Record set:
===============

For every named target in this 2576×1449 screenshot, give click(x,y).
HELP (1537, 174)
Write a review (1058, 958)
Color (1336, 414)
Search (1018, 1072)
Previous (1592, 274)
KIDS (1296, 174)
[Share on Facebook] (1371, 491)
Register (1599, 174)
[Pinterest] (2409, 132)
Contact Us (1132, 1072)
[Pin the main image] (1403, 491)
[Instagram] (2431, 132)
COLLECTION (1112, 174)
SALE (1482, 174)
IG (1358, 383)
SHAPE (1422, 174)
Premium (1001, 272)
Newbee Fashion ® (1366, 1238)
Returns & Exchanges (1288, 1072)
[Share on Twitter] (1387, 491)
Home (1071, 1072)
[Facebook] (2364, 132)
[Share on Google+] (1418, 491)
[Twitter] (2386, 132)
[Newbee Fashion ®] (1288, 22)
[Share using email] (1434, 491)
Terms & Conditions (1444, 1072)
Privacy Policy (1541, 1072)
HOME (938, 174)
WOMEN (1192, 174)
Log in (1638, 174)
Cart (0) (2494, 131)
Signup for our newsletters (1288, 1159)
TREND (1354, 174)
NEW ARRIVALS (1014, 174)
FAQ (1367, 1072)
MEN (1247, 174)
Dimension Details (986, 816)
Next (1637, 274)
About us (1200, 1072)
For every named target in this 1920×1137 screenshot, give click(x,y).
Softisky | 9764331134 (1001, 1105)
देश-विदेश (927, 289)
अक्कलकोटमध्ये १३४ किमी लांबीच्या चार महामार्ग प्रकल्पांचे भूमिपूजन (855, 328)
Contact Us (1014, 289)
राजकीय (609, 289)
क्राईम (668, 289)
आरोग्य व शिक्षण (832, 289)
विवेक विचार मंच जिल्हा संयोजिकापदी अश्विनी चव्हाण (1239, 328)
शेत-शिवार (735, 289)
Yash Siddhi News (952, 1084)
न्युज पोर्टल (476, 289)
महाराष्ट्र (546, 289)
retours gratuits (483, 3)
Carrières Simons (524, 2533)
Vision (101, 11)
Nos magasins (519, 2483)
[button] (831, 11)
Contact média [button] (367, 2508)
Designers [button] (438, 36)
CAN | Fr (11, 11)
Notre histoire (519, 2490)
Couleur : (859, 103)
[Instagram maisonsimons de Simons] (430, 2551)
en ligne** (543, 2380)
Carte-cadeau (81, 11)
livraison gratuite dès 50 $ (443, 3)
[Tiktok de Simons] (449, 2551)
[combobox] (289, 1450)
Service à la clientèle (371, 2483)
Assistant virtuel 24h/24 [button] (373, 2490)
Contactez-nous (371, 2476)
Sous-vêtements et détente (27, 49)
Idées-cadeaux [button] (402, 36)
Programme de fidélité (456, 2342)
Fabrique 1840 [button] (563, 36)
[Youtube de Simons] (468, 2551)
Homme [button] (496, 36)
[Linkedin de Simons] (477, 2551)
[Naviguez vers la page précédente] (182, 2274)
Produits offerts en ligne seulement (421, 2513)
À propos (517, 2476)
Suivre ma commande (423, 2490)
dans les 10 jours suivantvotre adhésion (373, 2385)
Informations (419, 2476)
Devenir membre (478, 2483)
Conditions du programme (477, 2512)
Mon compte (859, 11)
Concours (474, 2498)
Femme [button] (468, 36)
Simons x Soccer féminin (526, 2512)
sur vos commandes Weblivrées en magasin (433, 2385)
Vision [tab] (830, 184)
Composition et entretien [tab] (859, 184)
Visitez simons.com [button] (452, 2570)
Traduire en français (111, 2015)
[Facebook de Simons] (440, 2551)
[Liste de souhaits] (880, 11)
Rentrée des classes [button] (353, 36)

===============

Activity: Look above for the line with "[Share using email] (1434, 491)" and the line with "Yash Siddhi News (952, 1084)", and reproduce exactly those two lines plus every line between, nothing more.

Answer box:
[Share using email] (1434, 491)
Terms & Conditions (1444, 1072)
Privacy Policy (1541, 1072)
HOME (938, 174)
WOMEN (1192, 174)
Log in (1638, 174)
Cart (0) (2494, 131)
Signup for our newsletters (1288, 1159)
TREND (1354, 174)
NEW ARRIVALS (1014, 174)
FAQ (1367, 1072)
MEN (1247, 174)
Dimension Details (986, 816)
Next (1637, 274)
About us (1200, 1072)
For every named target in this 1920×1137 screenshot, give click(x,y).
Softisky | 9764331134 (1001, 1105)
देश-विदेश (927, 289)
अक्कलकोटमध्ये १३४ किमी लांबीच्या चार महामार्ग प्रकल्पांचे भूमिपूजन (855, 328)
Contact Us (1014, 289)
राजकीय (609, 289)
क्राईम (668, 289)
आरोग्य व शिक्षण (832, 289)
विवेक विचार मंच जिल्हा संयोजिकापदी अश्विनी चव्हाण (1239, 328)
शेत-शिवार (735, 289)
Yash Siddhi News (952, 1084)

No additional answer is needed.